Raw records:
::::

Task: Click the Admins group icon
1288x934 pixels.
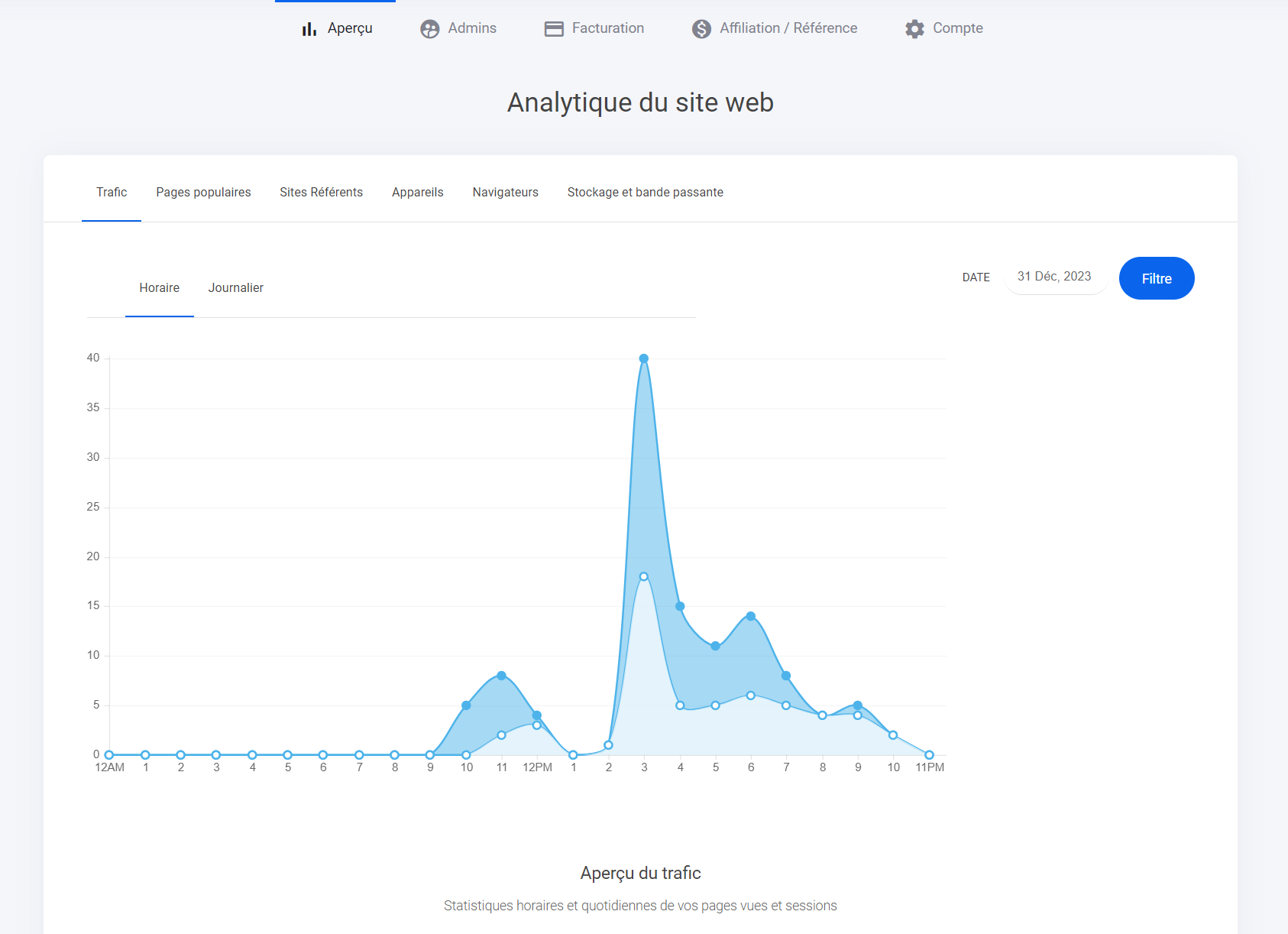Action: pos(430,29)
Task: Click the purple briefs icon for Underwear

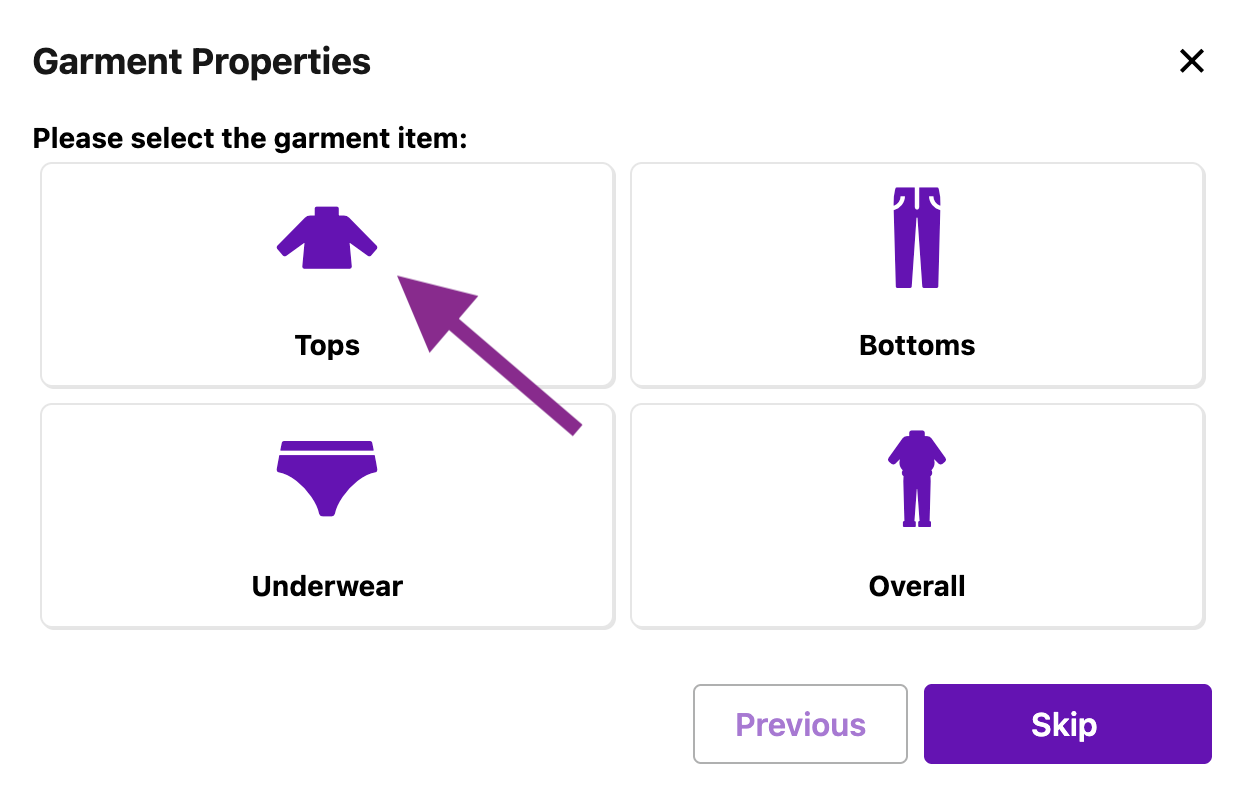Action: tap(327, 478)
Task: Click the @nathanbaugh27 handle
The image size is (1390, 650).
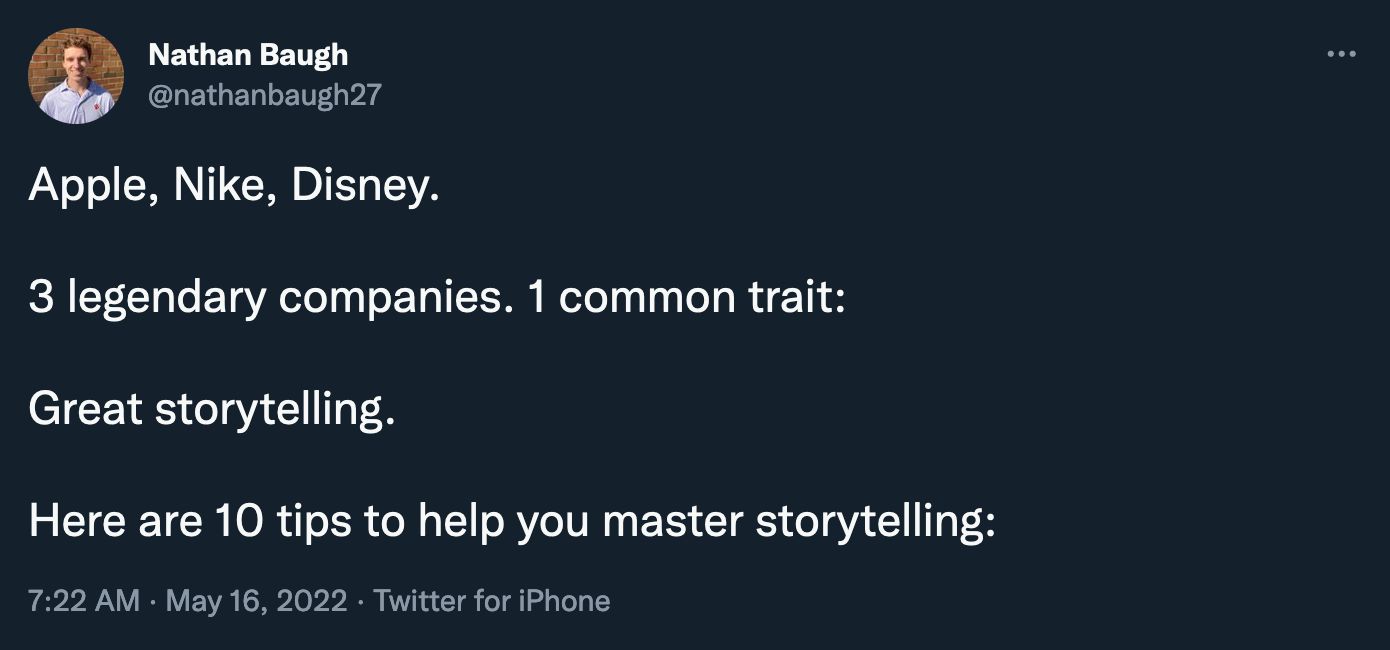Action: [x=264, y=95]
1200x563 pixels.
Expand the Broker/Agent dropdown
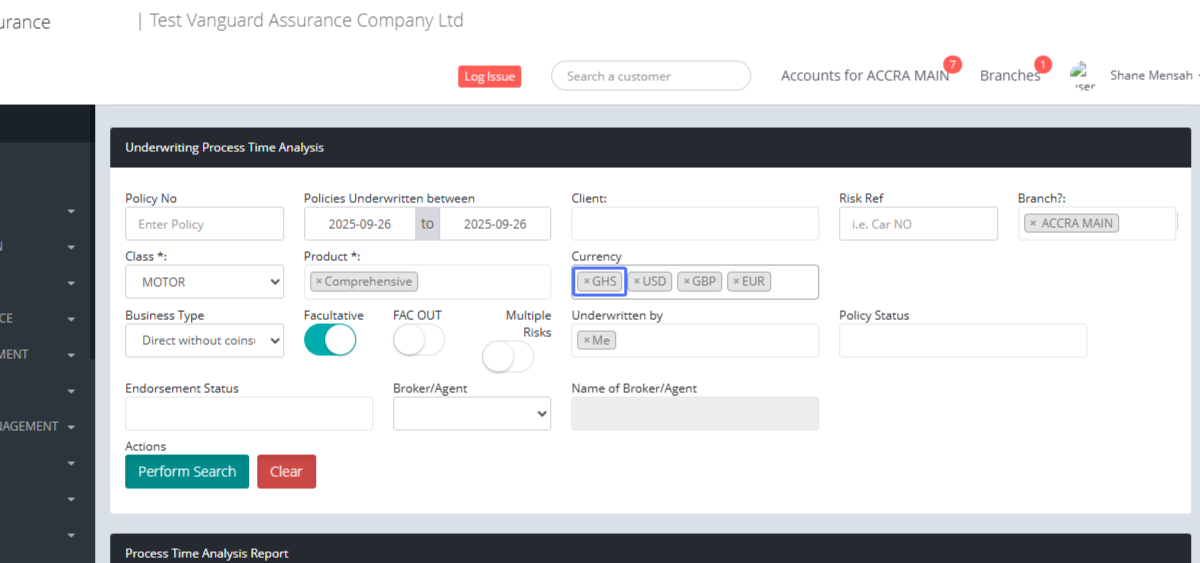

::::

Required task:
Rewrite all the records with every "Click" changed to "Select" and nothing else altered, and omit the pictures from your answer.

Response to the task:
Task: Select the Admins group icon
1288x934 pixels.
Action: pos(430,29)
Task: Select the purple briefs icon for Underwear

Action: tap(327, 478)
Task: Select the @nathanbaugh27 handle
The image size is (1390, 650).
Action: [x=264, y=95]
1200x563 pixels.
Expand the Broker/Agent dropdown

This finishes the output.